Reproduce these lines, swapping every "پوشاک" for "لباس" and leaving everything else as it is.

---

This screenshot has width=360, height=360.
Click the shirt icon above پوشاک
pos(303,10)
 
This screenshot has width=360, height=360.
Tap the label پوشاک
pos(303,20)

---

» **Output for this task**:
This screenshot has width=360, height=360.
Click the shirt icon above لباس
pos(303,10)
 
This screenshot has width=360, height=360.
Tap the label لباس
pos(303,20)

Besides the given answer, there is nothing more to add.